Compare this approach to a rigid, metrics-based disclosure framework. In some industries that have been taking climate effects into account for some time – think property insurers – certain metrics can clearly lead to insights. However, finding universal metrics in our diverse economy is analogous to taking a long journey down the wrong end of the telescope.
Measures are legitimate and can be included in the approach we advocate and should not be abandoned, but like financial statements, they provide limited forward-looking information.
For investors, it is more important how companies assume the costs, risks and opportunities of climate change and the regulation that comes with it, just as the expected future profits are more important than past performance.
Access to this information also provides a sound, cross-sectoral basis for assessing whether and how the emerging global goal of 2050 can be achieved (and which countries, companies and individuals will bear the costs and benefit from the benefits) – questions from governments, Investors and companies should keep asking.
Adoption of this disclosure framework will of course raise questions of interpretation and implementation, including the extent to which companies would be legally responsible for their Strategy 2050 disclosures.
To address concerns about unjustified legal action in US courts, these disclosures should be kept in a “safe haven” that provides special protection for good faith estimates and assumptions and liability for willful fraud standards.
We should initiate a fundamental change in collective, predictive disclosure and not play with company-specific “gotcha”. With this in mind, and in order to minimize the potential for unfair competitive advantages and enforcement asymmetries that have undermined similar global regulatory efforts, these frameworks must be consistently and simultaneously adopted and enforced.
The right framework
Regulating a global problem requires joint implementation to avoid regulatory arbitrage and corrosive industrial policy. It is important that this framework can be adopted in a timely and consistent manner, as opposed to a metrics-specific framework, which would require extensive cross-border analysis and debate and could be out of date for a variety of reasons prior to implementation.
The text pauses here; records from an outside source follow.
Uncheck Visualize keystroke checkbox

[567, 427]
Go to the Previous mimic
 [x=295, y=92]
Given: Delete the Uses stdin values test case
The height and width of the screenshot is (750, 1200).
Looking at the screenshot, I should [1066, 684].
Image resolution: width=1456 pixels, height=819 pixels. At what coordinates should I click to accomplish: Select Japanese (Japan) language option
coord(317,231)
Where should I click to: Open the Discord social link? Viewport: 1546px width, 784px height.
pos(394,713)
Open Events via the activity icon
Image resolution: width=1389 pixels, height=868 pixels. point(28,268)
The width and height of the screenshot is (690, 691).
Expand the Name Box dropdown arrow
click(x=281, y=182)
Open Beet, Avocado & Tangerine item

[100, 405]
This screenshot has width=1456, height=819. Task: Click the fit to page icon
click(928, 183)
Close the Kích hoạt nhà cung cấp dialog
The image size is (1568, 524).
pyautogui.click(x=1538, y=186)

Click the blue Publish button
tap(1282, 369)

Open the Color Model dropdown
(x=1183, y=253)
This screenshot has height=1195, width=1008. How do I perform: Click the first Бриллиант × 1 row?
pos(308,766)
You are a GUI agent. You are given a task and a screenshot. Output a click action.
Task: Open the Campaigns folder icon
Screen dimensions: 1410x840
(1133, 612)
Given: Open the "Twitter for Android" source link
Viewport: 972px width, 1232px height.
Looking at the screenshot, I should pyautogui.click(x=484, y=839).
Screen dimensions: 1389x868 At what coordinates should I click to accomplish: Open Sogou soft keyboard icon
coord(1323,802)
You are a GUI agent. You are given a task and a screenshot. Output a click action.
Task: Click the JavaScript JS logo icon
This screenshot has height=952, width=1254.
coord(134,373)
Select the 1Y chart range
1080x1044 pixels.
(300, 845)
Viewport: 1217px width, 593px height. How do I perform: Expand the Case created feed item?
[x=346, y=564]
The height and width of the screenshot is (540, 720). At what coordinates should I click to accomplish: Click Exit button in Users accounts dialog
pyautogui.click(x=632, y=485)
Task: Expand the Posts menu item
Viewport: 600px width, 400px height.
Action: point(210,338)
This framework not only reflects the fundamental characteristics of the underlying theme – a multi-year, dynamic, market-driven transition – but also provides fertile ground for virtuous dynamism.
With this information, investors are more likely to identify attractive investment opportunities more quickly, which in turn drives companies to provide more information (to attract more capital) and to encourage innovation (think carbon sequestration).
In a broader sense, this dynamic can lead to a better match between informed regulatory policy and company value. In other words, an improved convergence of values and values.
Jay Clayton, a CNBC employee, served as the chairman of the SEC from 2017 to 2020. Prior to joining the commission, Clayton was a partner at Sullivan & Cromwell LLP, where he served on the firm’s management committee and co-headed the firm’s corporate practice. From 2009 to 2017 he was a Lecturer in Law and Associate Professor at the University of Pennsylvania Law School.
Mark Wiseman is a Canadian investment manager and business executive, and an industry leading expert in alternative and active equity investing. Until last year, Wiseman was the Senior Managing Director at BlackRock and Chairman of BlackRock’s Global Investment Committee. Prior to joining BlackRock in 2016, he was President and CEO of the Canada Pension Plan Investment Board (CPPIB).